* _Extract_:

>> START

If there was a need for evidence of  the ambitious and aggressive push for economic development in Skokie right now, it may have come just in the introductions  of last week’s community forum sponsored by the Skokie Voice residents’ association.    
   
    Assembled in one room were key players when it comes to economic development in the village ranging from village leaders to ad-hoc organizations to the Skokie Chamber of Commerce.
   “Our goal tonight is to not only discuss what is being done with economic development,” said Skokie Voice moderator Brian Novak, “but also get a sense of the next steps.”
    Village of Skokie Economic Development Coordinator Tom Thompson and Marketing Director Ann Tennes enthusiastically relayed efforts in recent years to bring new businesses to Skokie and to make existing businesses better thrive.
    The village has especially played an active role in its efforts to revitalize downtown Skokie and the West Dempster Street Retail District. In both areas, the village has tax increment finance zones, and has offered commercial property owners grants to come to Skokie or to spruce up their existing
places.
    Tennes said that since 2009, the village has especially set its sights on downtown Skokie having hired an outside consulting firm to provide a retail market analysis there.
    Taking recommendations from the report, the village has concentrated on downtown’s growing daytime population; using its diverse and growing number of downtown restaurants as the centerpiece of a marketing campaign; and staging more downtown events to foster “an air of
vibrancy” about downtown.
    With West Dempster Street, the village has bought up dilapidated retail strip shopping centers with an aim toward redevelopment. A new prototype Oberweis dairy store and hamburger joint will open in the highly visible corner at Dempster Street and Niles Center Road, properties that the village acquired.

>> END

* _Data block_:

>> START

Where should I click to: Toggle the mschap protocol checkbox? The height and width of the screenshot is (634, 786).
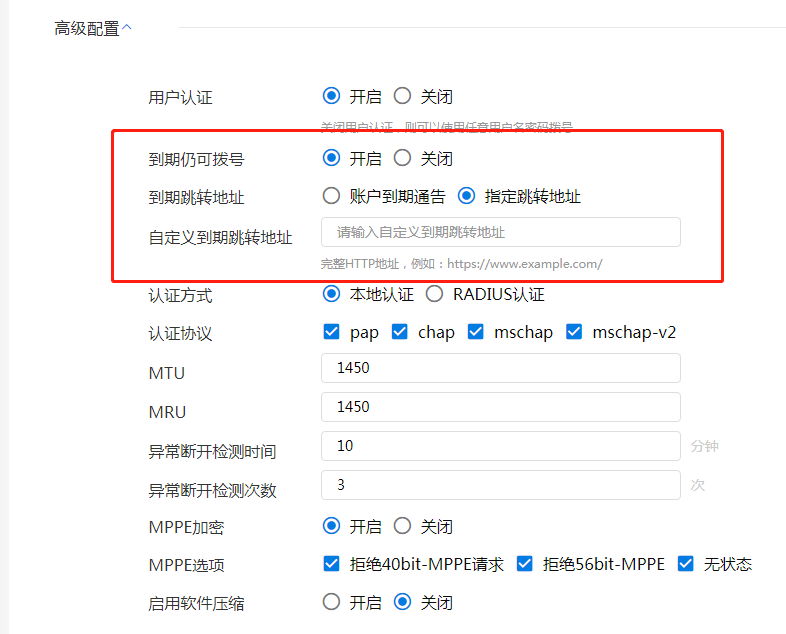tap(476, 332)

>> END

* _Tasks and exercises_:
- a) Output the passage of the Skokie economic development article that opens with the words "Assembled in one" and closes with "Chamber of Commerce.", copied verbatim.
- b) Write the next part of the article on Skokie's economic development, picking up after its final sentence.

* _Answer list_:
- a)
Assembled in one room were key players when it comes to economic development in the village ranging from village leaders to ad-hoc organizations to the Skokie Chamber of Commerce.

- b)
    Tennes and Thompson last week hinted at an announcement in a couple of days regarding the recently-shuttered Skokie Theatre in the village’s downtown. Two days later, it was revealed that Gorilla Tango Theatre, a Chicago improvisation theater company in Chicago’s Bucktown neighborhood, would expand and buy the theater with an April reopening.
   Thompson called the village’s overall economic development goals “straightforward.”
    “We want to enhance the commercial and industrial tax base,” he said.   
     Randy Miles, president of the Independent Merchants of Downtown Skokie, summarized the long and steady list of contributions his organization has made to downtown. IMODS has worked with the village on a number of measures around enhancing the downtown area.
    It has also partnered with the Skokie Park District in bringing the Backlot Bash, a weekend festival toward the end of summer, to downtown.
    “IMODS was created in 2005 with one mission and one mission only in mind,” Miles said. “And that was to work with the village to extend the TIF, which was due to expire that year.”
    The TIF was extended to its legal limit of 23 years, and IMODS since then has worked with the village on how best to use the TIF funds for economic development, expanding its mission statement.
    Valerie Shuman of Downtown Skokie Alliance said her group was formed during last year’s proposal for a controversial “road diet” on Oakton Street. The initiative would have narrowed the Oakton roadway and created wider sidewalks to try to make the street more pedestrian friendly.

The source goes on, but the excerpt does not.